Ellis Hearfield, director of build-to-rent and private rented sector at property agency Avison Young, said: “While the US market is far more mature, even a modest reallocation of capital from the US to the UK could significantly boost investment volumes here.

“Institutional investors also bring quality, professionally managed homes and add choice for renters, which contrasts with the fragmented approach of small-scale landlords. This investment supports both rental supply and the wider housing market.”

Ged McPartlin, former managing director of Ascend Properties, also argued in a comment piece for Inside Housing Living that banning institutions from buying suburban homes could send American dollars flooding to the UK. He said the move is an open goal for the UK property market and could be the jump-start the market needs to stimulate growth.

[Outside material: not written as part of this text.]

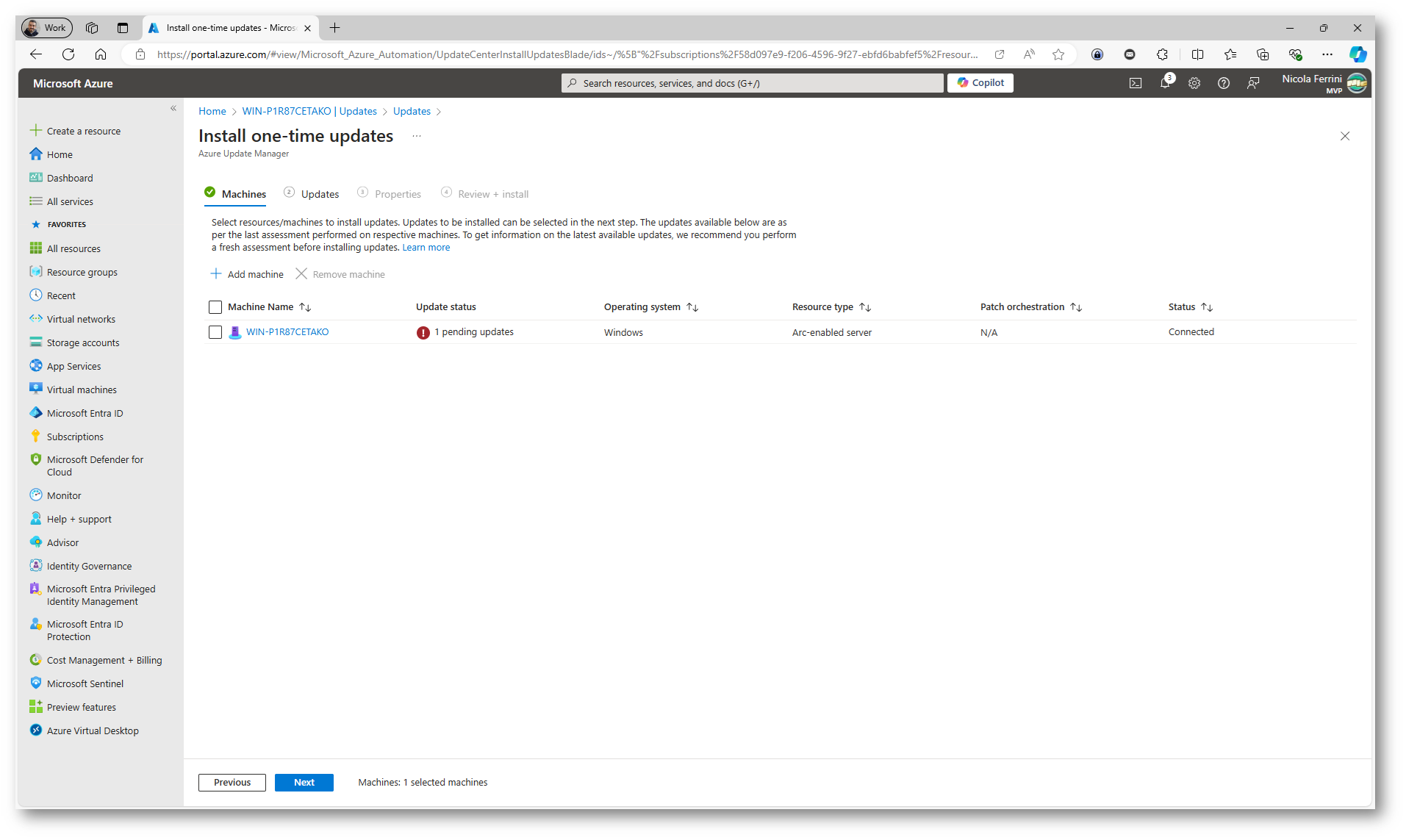Viewport: 1406px width, 840px height.
Task: Check the select-all machines checkbox
Action: pyautogui.click(x=215, y=307)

However, a law firm close to the UK single-family market took a different view. It told Inside Housing Living that finding the capital for single-family housing has been the easiest step when providing these homes in the UK. Instead, the biggest challenges have been around securing planning approval from local authorities and getting through the Building Safety Regulator’s Gateway 2 process.

UK investor Long Harbour manages a single-family fund. It aims to grow this fund to £1.6bn and build 5,000 homes.

Jack Spearman, managing director of single-family housing at Long Harbour, argued that the US single-family market has been tainted by political debate about competition over existing homes, whereas the UK single-family market is different.

He said: “While the US and UK housing markets are often conflated, they are structurally very different. In the UK, single-family housing is fundamentally a build-to-rent model: we build homes rather than buying existing stock, so we are not competing with first-time buyers. This is a distinct product that funds new development, accelerates delivery and directly increases the supply of homes available to rent.”

According to US private equity giant Blackstone, institutions own 0.5% of total single-family homes in the US. Laurie Goodman, a fellow at the US-based Urban Institute, found that institutional investors make up approximately 4% of the US single-family market.

In the past five years, institutional investment has delivered 14,000 new single-family rental homes in the UK, with a further 11,000 homes under construction, according to Knight Frank.

Mr Spearman continued: “Much of the political debate in the US reflects frustration about corporations competing with homebuyers for existing homes. That is not the UK model. Here, institutional capital is enabling homes to be built that would not otherwise come forward, expanding supply rather than competing with homebuyers.

“The UK remains well positioned to attract long-term investment given the structural undersupply of rental housing and the government’s active support for development and a more professional private rented sector through planning reform and the Renters’ Rights Act.”

Danny Pinder, director of policy (real estate) at the British Property Federation, also defended UK single-family investors. He argued that they are providing additional new homes that would not have been built without their investment.

Mr Pinder said: “Against a backdrop of continued landlord departures and growing affordability pressures for would-be buyers, institutional investment in single-family housing must be seen for the positive contribution it is making to the suburban housing market, providing additional new homes that provide secure long-term tenancies to a wide demographic of renters.

“As investor appetite for purpose-built communities continues to grow organically and as a consequence of any changes in the international regulatory landscape, it is important that the UK government sends positive signals to investors that it is committed to its housing delivery goals and the important role their investment will play.”

Real estate fund manager Moorfield Group highlighted in a social media post that Reform UK, the party currently leading the polls, has shown no sign of resistance to professional landlords increasingly participating. Reform has also publicly favoured loosening regulations and taxes on buy-to-let landlords.

This week, it was reported that Blackstone is looking to sell its suburban build-to-rent business, Leaf Living, for over £1bn. The US private equity group founded Leaf Living with property investor Regis in 2021.

In October last year, data showed that investment in single-family stood at £1.5bn – down 11.8% from £1.7bn at the same time in 2024, but 15% above 2023 when it first took off in a significant way.

Suburban houses made up 45% of total build-to-rent investments, with 32 deals, down from 38 deals in 2024. The average price stood at £44m.